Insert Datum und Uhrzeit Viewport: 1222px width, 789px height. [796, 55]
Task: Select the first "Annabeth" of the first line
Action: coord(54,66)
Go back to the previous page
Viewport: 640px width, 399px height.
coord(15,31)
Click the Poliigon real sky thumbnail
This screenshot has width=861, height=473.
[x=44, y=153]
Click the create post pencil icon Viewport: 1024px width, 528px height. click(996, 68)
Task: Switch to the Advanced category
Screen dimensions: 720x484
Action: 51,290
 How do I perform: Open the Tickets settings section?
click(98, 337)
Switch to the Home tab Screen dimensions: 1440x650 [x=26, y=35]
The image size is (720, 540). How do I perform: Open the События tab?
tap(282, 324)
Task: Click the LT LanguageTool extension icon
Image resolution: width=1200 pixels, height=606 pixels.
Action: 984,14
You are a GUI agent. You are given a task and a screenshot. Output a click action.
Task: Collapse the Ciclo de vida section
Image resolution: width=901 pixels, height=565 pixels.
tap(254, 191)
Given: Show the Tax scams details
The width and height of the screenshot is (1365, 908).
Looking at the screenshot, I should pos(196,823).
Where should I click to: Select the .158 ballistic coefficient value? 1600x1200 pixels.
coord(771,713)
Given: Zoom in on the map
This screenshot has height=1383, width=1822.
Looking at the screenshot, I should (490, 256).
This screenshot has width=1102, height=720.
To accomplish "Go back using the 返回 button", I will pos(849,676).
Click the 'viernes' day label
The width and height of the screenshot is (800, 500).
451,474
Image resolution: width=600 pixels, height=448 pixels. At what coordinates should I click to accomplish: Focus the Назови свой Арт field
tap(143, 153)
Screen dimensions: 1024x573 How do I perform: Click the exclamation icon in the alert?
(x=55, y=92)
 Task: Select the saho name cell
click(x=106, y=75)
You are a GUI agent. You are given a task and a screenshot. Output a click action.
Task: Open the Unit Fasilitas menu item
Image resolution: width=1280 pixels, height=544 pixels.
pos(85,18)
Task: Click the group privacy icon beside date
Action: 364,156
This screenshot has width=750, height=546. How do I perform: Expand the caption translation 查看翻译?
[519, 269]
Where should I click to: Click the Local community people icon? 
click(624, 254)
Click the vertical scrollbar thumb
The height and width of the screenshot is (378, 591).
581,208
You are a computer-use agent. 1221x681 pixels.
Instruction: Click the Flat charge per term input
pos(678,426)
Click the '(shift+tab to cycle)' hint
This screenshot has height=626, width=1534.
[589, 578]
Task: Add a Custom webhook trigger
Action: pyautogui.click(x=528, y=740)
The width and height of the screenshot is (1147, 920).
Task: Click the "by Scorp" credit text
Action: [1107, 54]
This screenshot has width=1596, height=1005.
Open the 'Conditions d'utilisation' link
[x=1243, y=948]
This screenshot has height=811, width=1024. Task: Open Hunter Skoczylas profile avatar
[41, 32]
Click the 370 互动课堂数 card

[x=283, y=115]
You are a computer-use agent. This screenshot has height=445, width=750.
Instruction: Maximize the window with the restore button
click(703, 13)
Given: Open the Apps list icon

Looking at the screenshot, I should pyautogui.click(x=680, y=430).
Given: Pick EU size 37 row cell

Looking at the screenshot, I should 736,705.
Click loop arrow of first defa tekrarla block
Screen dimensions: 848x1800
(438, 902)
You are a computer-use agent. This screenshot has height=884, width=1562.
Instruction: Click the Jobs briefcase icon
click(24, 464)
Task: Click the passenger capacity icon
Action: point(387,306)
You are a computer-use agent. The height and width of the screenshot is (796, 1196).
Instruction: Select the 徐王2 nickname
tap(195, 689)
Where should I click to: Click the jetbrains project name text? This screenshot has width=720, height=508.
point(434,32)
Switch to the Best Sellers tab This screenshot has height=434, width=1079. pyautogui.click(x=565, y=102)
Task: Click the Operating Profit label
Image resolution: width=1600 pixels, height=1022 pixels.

○ ○ ○ ○ ○

[ASSIGNMENT] From the records above, transcribe without alteration every line from the one with "Image resolution: width=1200" to the one with "Click the vertical scrollbar thumb", inclusive.

[RESULT OF THE EXERCISE]
Image resolution: width=1200 pixels, height=606 pixels.
Action: 984,14
You are a GUI agent. You are given a task and a screenshot. Output a click action.
Task: Collapse the Ciclo de vida section
Image resolution: width=901 pixels, height=565 pixels.
tap(254, 191)
Given: Show the Tax scams details
The width and height of the screenshot is (1365, 908).
Looking at the screenshot, I should pos(196,823).
Where should I click to: Select the .158 ballistic coefficient value? 1600x1200 pixels.
coord(771,713)
Given: Zoom in on the map
This screenshot has height=1383, width=1822.
Looking at the screenshot, I should (490, 256).
This screenshot has width=1102, height=720.
To accomplish "Go back using the 返回 button", I will pos(849,676).
Click the 'viernes' day label
The width and height of the screenshot is (800, 500).
451,474
Image resolution: width=600 pixels, height=448 pixels. At what coordinates should I click to accomplish: Focus the Назови свой Арт field
tap(143, 153)
Screen dimensions: 1024x573 How do I perform: Click the exclamation icon in the alert?
(x=55, y=92)
 Task: Select the saho name cell
click(x=106, y=75)
You are a GUI agent. You are given a task and a screenshot. Output a click action.
Task: Open the Unit Fasilitas menu item
Image resolution: width=1280 pixels, height=544 pixels.
pos(85,18)
Task: Click the group privacy icon beside date
Action: 364,156
This screenshot has width=750, height=546. How do I perform: Expand the caption translation 查看翻译?
[519, 269]
Where should I click to: Click the Local community people icon? 
click(624, 254)
Click the vertical scrollbar thumb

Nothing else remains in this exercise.